All of the high rollers with firsthand information on the sorry condition of Maryland's S&Ls got their money out during the silent run. Several depositors have been so distressed that they have committed suicide.
This letter is to remind people in power that the state of Maryland made a promise to repay all of our money by December 1989. A plan must be implemented in the 1988 session of the General Assembly in order to have the necessary funds to pay us by December 1989. The state has received two so-called "windfalls" this year. This obligation should come before any new projects are planned. The only real security behind the AAA bond rating is the word of the state of Maryland that it will have sufficient funds to redeem those bonds upon maturity. If the state fails to meet its obligation to depositors, what credibility will its word have? With such a huge debt how can the state retain an AAA rating?

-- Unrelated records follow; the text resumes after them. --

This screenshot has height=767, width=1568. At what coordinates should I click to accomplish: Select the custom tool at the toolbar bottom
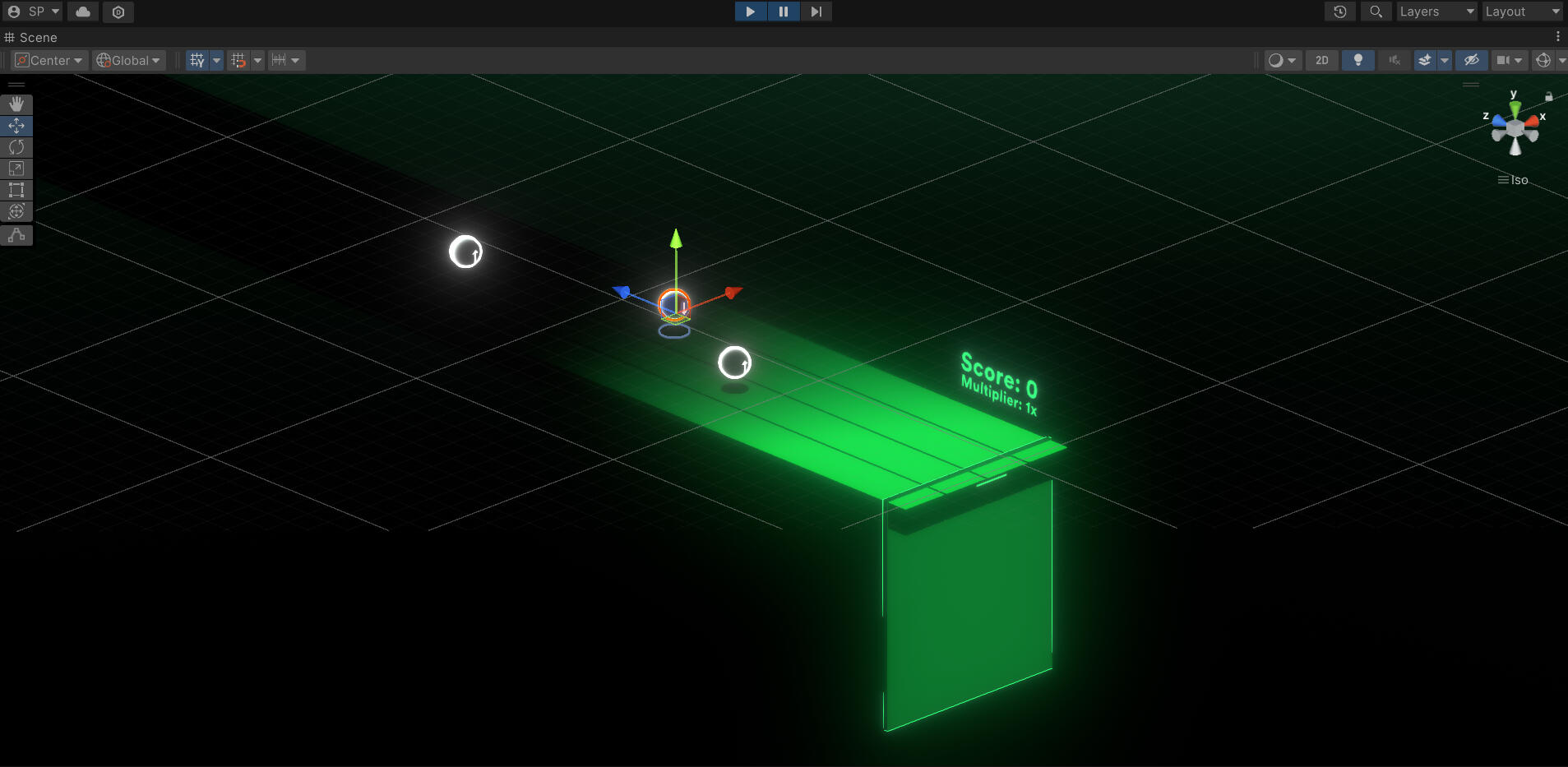click(16, 236)
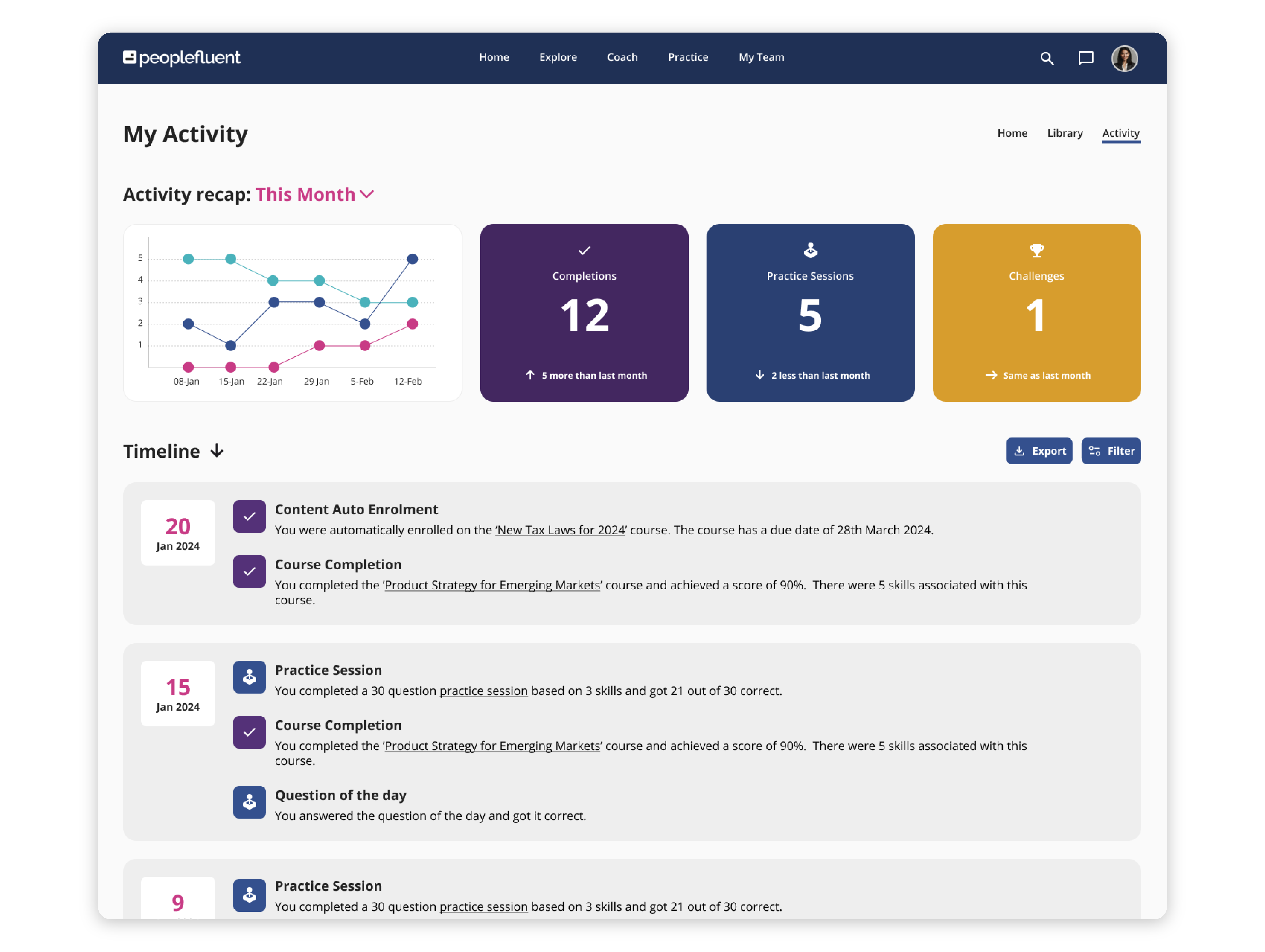Click the Question of the day icon
The image size is (1265, 952).
click(x=249, y=802)
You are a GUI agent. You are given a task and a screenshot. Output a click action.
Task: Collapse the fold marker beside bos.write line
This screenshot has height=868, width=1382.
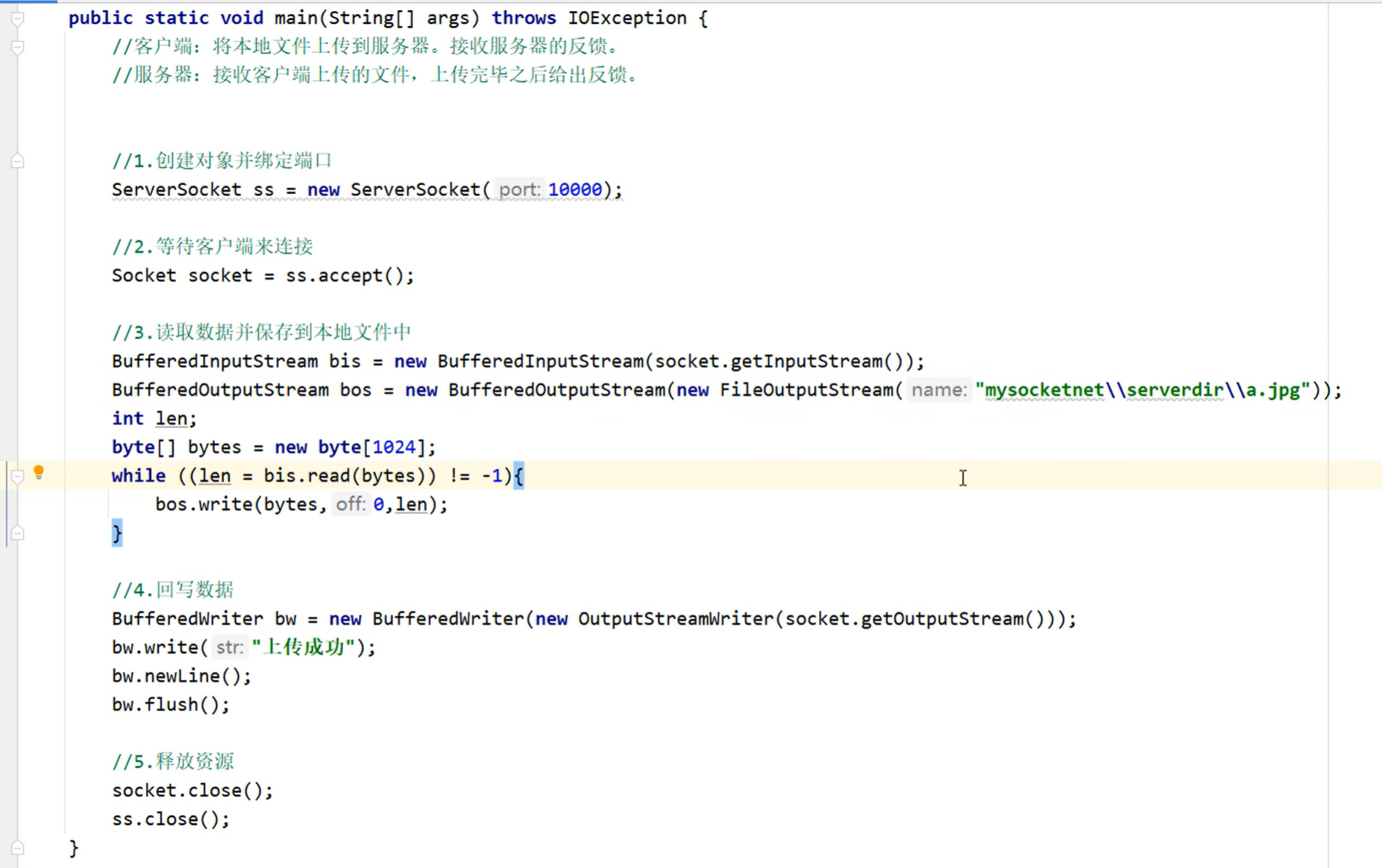(x=16, y=532)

The legislature must not let us and the reputation of Maryland down. A firm commitment as to exactly where that money is coming from in this next session is necessary.
The crisis, according to the Preston report, was not caused by the rate of interest the S&Ls were paying, but rather because there there was no control by the state agency set up to regulate the thrifts, or by MSSIC, or Gov. Harry Hughes, or the legislature. This allowed such extensive fraud to be committed that the worst financial crisis in the history of the state of Maryland resulted.
The question is, how will this commitment be honored?